*ACTIVITY*.
Your answer needs to include each line of the records in which the string "settings" can be found.

Start of EXTRACTED DATA

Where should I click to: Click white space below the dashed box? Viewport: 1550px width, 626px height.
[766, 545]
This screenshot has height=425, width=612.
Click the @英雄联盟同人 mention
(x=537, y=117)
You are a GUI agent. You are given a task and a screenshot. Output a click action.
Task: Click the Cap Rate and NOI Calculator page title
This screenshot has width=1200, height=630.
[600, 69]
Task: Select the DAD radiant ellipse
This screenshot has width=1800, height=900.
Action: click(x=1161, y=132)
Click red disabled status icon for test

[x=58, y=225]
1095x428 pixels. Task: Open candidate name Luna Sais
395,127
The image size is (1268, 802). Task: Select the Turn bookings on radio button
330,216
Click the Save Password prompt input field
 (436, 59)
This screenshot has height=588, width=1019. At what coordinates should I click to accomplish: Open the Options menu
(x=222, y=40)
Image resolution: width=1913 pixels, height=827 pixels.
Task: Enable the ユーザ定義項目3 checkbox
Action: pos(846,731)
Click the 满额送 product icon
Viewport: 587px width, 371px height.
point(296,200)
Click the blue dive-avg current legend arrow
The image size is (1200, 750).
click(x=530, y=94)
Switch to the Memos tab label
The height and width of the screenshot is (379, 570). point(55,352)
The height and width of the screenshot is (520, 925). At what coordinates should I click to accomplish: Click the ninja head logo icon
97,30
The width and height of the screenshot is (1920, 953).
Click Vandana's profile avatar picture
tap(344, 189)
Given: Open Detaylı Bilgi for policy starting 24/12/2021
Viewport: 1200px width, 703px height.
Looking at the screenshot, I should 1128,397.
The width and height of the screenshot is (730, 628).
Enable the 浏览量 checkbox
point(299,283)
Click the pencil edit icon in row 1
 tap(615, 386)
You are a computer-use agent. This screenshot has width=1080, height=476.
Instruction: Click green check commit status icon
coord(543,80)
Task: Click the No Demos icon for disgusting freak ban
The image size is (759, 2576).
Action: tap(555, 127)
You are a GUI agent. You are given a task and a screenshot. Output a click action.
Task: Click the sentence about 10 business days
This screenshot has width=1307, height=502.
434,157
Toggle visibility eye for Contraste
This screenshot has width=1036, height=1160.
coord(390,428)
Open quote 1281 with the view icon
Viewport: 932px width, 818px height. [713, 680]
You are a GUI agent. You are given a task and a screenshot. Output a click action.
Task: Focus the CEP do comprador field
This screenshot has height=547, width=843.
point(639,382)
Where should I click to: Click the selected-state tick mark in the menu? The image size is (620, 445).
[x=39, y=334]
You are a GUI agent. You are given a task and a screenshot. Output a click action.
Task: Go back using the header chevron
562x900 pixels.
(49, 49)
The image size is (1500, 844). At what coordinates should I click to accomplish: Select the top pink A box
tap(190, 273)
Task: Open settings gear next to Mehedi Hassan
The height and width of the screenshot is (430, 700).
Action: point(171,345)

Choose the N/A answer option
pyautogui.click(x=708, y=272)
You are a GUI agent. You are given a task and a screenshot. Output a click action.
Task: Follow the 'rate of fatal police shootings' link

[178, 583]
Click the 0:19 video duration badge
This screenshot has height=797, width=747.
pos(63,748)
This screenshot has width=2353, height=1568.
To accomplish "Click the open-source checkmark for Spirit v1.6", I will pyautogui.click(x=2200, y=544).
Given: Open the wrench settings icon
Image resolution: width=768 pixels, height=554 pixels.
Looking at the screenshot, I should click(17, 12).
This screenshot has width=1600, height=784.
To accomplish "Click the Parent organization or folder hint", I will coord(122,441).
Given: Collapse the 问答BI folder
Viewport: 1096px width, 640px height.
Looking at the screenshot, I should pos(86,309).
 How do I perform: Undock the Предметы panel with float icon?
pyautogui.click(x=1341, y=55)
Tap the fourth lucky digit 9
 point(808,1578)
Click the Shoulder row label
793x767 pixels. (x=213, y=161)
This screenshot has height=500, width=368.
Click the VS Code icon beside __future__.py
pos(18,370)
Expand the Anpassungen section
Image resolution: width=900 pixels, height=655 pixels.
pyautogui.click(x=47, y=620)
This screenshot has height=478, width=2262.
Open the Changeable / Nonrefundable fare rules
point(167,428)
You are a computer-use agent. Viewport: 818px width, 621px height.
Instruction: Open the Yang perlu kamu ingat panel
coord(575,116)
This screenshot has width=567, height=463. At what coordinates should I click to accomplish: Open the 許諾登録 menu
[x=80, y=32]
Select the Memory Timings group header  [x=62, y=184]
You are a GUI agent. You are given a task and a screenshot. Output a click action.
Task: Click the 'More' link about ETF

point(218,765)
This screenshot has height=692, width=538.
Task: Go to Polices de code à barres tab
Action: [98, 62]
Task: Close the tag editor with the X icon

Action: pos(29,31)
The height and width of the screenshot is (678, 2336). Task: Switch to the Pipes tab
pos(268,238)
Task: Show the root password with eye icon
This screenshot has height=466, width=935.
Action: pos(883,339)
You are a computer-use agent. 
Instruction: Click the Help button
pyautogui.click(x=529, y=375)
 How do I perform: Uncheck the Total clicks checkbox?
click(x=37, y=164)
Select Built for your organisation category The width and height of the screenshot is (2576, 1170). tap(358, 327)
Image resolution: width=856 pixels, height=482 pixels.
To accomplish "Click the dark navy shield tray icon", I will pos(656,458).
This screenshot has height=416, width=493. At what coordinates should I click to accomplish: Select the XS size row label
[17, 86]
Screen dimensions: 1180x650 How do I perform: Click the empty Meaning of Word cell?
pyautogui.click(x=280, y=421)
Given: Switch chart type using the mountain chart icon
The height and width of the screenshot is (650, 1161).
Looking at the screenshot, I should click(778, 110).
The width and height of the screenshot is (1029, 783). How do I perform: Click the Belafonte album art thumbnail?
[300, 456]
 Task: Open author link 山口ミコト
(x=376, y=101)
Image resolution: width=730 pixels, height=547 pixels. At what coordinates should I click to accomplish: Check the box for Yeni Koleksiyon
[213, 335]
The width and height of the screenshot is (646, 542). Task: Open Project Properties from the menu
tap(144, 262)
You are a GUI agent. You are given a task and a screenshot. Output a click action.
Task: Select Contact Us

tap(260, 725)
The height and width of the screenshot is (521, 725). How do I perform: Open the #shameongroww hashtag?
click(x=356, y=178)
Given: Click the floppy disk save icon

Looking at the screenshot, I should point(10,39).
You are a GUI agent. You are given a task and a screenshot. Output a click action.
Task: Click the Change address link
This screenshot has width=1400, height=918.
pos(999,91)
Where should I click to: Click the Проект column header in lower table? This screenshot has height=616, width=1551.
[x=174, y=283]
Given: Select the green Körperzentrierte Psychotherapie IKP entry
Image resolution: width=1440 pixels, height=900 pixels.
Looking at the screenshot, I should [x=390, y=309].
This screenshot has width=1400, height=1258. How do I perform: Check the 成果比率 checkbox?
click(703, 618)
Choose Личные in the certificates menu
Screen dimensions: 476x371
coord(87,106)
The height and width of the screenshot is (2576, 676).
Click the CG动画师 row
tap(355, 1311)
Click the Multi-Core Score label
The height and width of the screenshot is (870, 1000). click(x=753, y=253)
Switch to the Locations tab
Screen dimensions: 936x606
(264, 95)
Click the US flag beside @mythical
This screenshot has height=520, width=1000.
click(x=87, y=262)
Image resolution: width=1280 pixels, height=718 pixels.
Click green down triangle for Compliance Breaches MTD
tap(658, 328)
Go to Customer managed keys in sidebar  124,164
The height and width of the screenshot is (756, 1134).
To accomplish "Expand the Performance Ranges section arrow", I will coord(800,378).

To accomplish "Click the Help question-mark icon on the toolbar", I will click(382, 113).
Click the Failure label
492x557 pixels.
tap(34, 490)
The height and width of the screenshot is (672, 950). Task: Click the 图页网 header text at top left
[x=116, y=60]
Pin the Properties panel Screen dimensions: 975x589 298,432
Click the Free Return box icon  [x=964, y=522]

End of EXTRACTED DATA

*WRITTEN SOLUTION*.
Task: Open settings gear next to Mehedi Hassan
Given: Open the wrench settings icon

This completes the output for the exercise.